▸ What you should do: Scan the material that follows. Copy every line containing the word "footer".

**********

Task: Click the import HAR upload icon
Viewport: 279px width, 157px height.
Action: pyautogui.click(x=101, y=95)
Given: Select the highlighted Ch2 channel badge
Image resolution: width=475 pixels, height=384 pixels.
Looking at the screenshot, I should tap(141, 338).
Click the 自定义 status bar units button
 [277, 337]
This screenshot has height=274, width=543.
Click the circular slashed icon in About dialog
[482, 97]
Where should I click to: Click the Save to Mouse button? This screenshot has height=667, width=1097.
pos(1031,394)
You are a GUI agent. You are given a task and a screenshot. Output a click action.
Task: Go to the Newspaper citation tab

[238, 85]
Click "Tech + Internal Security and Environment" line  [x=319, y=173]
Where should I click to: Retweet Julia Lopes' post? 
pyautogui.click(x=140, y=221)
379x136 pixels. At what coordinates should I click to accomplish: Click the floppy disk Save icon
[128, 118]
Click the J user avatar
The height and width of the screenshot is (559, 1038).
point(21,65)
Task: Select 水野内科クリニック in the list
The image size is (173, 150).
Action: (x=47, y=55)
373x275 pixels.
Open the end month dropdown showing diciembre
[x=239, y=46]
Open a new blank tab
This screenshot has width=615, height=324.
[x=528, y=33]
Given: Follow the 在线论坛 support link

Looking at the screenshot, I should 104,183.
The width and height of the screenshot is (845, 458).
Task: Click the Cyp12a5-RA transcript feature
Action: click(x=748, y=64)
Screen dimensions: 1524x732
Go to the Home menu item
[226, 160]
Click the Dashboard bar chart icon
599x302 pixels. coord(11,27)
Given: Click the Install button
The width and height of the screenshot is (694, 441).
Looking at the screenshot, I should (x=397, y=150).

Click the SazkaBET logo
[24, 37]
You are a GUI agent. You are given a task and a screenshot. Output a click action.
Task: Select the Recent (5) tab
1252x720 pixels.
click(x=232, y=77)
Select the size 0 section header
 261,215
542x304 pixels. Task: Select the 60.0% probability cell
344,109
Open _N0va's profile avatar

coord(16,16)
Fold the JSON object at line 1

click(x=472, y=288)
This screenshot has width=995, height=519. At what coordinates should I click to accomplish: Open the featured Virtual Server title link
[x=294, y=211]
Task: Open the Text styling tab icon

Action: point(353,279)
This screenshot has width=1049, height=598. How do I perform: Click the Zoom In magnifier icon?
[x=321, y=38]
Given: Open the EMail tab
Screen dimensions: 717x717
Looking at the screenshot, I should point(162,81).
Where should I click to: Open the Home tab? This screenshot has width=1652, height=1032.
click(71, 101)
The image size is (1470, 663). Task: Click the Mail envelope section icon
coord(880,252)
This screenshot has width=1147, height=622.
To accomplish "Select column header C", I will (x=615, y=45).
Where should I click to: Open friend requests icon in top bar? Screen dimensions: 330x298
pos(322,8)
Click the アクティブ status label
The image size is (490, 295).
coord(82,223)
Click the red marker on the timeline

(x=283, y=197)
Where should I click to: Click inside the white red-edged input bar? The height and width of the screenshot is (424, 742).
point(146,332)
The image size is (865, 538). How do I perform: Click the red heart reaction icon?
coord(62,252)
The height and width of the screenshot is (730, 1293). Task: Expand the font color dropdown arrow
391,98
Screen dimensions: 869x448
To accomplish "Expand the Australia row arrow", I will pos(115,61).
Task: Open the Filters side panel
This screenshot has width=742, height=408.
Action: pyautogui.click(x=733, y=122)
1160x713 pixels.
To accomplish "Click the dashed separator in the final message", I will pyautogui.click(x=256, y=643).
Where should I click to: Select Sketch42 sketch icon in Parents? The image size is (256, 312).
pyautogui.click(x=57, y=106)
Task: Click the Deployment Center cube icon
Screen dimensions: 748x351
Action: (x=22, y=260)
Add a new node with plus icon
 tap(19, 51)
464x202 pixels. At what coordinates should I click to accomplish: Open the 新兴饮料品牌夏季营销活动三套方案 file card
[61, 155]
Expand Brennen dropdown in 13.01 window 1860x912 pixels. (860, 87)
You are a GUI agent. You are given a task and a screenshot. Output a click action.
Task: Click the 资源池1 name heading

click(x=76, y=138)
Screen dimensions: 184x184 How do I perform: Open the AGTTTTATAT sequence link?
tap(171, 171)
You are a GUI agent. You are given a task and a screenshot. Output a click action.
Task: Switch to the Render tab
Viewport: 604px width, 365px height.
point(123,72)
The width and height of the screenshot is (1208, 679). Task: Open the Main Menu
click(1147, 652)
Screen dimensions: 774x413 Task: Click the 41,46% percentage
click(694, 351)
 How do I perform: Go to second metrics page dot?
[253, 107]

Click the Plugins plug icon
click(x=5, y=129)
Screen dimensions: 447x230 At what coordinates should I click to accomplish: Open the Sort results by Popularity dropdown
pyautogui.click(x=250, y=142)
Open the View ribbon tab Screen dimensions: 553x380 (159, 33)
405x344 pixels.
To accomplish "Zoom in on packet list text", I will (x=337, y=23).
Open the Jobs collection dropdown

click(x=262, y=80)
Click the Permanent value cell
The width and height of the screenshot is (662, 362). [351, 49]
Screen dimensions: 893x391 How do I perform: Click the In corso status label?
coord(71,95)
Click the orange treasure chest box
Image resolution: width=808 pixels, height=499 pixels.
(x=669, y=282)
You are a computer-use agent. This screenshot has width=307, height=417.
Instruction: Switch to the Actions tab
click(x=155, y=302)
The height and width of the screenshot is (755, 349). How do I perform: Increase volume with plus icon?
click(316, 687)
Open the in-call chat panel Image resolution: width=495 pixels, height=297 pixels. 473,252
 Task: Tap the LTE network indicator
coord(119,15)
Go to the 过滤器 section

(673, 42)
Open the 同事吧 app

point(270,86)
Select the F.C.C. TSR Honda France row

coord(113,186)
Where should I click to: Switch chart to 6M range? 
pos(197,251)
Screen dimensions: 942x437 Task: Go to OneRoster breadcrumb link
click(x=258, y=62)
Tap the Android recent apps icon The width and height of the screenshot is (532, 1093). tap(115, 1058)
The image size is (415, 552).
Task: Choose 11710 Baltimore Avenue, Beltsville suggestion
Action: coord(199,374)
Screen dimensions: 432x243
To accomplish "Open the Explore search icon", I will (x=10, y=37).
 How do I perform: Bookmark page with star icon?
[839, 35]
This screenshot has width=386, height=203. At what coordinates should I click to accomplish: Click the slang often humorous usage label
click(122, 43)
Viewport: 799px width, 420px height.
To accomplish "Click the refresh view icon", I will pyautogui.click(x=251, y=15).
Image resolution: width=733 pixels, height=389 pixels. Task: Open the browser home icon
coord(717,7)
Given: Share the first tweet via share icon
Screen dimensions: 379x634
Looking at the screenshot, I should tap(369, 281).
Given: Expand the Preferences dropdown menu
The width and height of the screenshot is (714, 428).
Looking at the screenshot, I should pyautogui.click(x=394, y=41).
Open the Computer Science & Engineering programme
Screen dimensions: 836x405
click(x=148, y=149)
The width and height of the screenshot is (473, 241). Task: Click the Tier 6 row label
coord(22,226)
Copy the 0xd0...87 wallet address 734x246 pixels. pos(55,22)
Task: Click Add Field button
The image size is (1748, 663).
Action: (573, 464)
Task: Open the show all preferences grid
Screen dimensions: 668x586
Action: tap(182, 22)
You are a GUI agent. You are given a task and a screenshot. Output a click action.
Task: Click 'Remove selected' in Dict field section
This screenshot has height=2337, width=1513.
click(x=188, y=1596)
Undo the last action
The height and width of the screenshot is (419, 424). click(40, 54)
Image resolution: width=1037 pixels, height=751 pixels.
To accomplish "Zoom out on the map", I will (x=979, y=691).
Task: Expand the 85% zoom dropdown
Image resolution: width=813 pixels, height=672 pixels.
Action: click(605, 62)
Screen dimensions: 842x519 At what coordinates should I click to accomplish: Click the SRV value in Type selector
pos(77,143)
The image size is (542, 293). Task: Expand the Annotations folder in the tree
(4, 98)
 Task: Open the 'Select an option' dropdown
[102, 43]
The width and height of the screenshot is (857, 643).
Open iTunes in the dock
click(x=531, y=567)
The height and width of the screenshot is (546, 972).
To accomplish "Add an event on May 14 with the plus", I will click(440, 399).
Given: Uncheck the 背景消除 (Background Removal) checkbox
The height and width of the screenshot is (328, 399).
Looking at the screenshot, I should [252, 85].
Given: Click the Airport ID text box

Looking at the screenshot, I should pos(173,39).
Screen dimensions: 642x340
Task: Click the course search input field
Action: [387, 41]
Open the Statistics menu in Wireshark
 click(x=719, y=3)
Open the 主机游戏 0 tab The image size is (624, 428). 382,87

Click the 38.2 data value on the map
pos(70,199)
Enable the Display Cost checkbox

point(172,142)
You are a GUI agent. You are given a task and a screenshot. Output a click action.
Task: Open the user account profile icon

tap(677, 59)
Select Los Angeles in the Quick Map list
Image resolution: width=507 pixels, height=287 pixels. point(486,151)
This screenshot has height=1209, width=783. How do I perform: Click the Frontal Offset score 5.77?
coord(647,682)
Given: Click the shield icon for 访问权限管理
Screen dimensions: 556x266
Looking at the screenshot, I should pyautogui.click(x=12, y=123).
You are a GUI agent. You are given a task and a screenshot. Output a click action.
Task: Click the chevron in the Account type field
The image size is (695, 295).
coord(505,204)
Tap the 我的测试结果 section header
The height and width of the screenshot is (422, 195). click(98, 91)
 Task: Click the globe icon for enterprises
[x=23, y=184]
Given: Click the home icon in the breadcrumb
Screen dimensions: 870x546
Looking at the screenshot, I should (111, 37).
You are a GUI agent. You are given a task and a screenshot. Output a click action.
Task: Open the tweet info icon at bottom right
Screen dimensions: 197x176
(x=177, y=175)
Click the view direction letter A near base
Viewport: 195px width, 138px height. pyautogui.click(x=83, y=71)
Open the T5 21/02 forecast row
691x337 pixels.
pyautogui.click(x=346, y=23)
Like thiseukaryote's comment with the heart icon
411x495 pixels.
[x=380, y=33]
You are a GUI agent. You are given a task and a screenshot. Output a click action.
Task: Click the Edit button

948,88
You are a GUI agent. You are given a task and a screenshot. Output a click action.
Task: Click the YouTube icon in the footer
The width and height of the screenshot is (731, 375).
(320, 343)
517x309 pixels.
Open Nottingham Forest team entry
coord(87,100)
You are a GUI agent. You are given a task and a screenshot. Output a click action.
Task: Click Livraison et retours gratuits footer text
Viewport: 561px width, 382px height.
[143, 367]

**********

▸ Written reply:
Task: Click the YouTube icon in the footer
Task: Click Livraison et retours gratuits footer text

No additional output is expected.